Previous studies argue that even though the recrawling ratio of tweets may drop below 70%, the content of tweets in their datasets is still representative. However, looking at the sentiment of tweets might explain the underlying mechanism of tweet removals more comprehensively. This is important as sentiment and other latent text features are crucial for many projects. Recrawled controversial datasets show considerable differences from the original ones in various metrics relevant to political scientists (Elmas Reference Elmas2023). These include shifts in political orientation, trending topics, and harmful content. The difference between the share of collectible tweets at a later time and the original dataset is even larger for controversial datasets in particular. The reason that a tweet in a sensitive dataset is not available for recollection anymore is mainly due to account and tweet suspensions initiated by Twitter itself (e.g., due to violating policies) which holds specifically for controversial datasets (Elmas Reference Elmas2023). These indicators for sensitive datasets suggest that one has to assume nonrandom removal patterns leading to incomplete replication datasets and, thus, inconsistent findings.

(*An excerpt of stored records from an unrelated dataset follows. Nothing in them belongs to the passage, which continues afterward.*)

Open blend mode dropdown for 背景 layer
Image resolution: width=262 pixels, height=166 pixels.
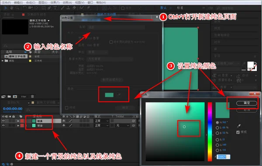click(102, 125)
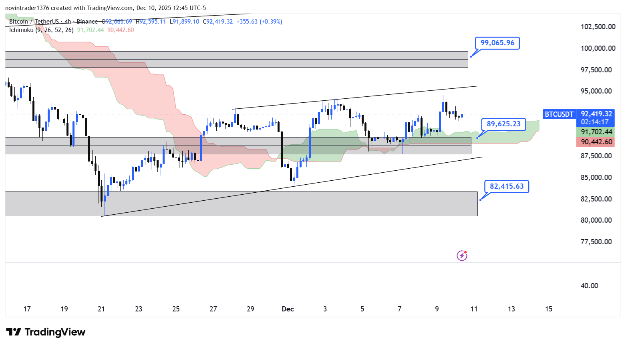Click the current price label 92,419.32
The width and height of the screenshot is (626, 347).
(596, 114)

An emerging body of research examines extreme sentiment expressed in tweets (e.g., Alrababah et al. Reference Alrababah, Marble, Mousa and Siegel2021; Kim Reference Kim2023; Muchlinski et al. Reference Muchlinski, Yang, Birch, Macdonald and Ounis2021). However, it remains unclear how Twitter researchers address the subsequent issue of replicability in their replication archives. Furthermore, no prior studies have investigated the implications of replicating the findings of published political science studies and real-world datasets that focus on sensitive content. It is necessary to measure tweet attrition more fine-grained when judging replicability of studies containing sensitive datasets.

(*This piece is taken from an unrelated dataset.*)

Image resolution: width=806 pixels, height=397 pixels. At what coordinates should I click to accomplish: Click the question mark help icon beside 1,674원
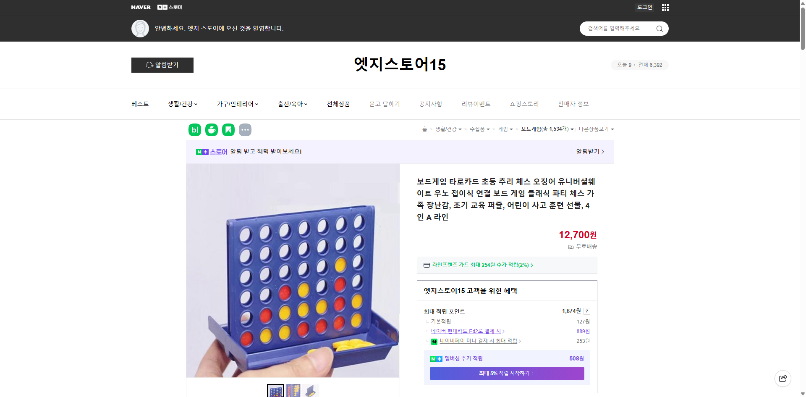click(586, 311)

3. Tweet Sharing and Mortality in Political Science Studies
How do researchers share Twitter data? In this section, I outline both how researchers share their Twitter datasets and examine nonrandom deletion patterns dependent on whether a dataset is sensitive or nonsensitive.
3.1. How the Discipline Shares Tweets
In some cases, researchers may be allowed to release the entire dataset (e.g., Twitter itself offers a selection of publicly available datasets), but in others, restrictions imposed by national laws and social media platforms—such as the right to be forgotten—try to prevent this. In the light of this, researchers handle the data-sharing process in various ways. Moreover, different requirements, replication policies, university restrictions through the Institutional Review Board, and journal integrity checks lead to manifold decisions during the data-sharing process.
I conduct an empirical analysis crawling all 151 papers that mention the keyword “Twitter” published between January 2015 and September 2022 in seven major political science journals AJPS, APSR, BJPS, JOP, PA, PolComm, and PSRM.Footnote 5 I keep only those that systematically analyze the content of tweets, as the textual content is the most problematic part of a typical Twitter dataset to share. Finally, I annotate the remaining dataset of 50 papers with additional information on the topic of the Twitter dataset.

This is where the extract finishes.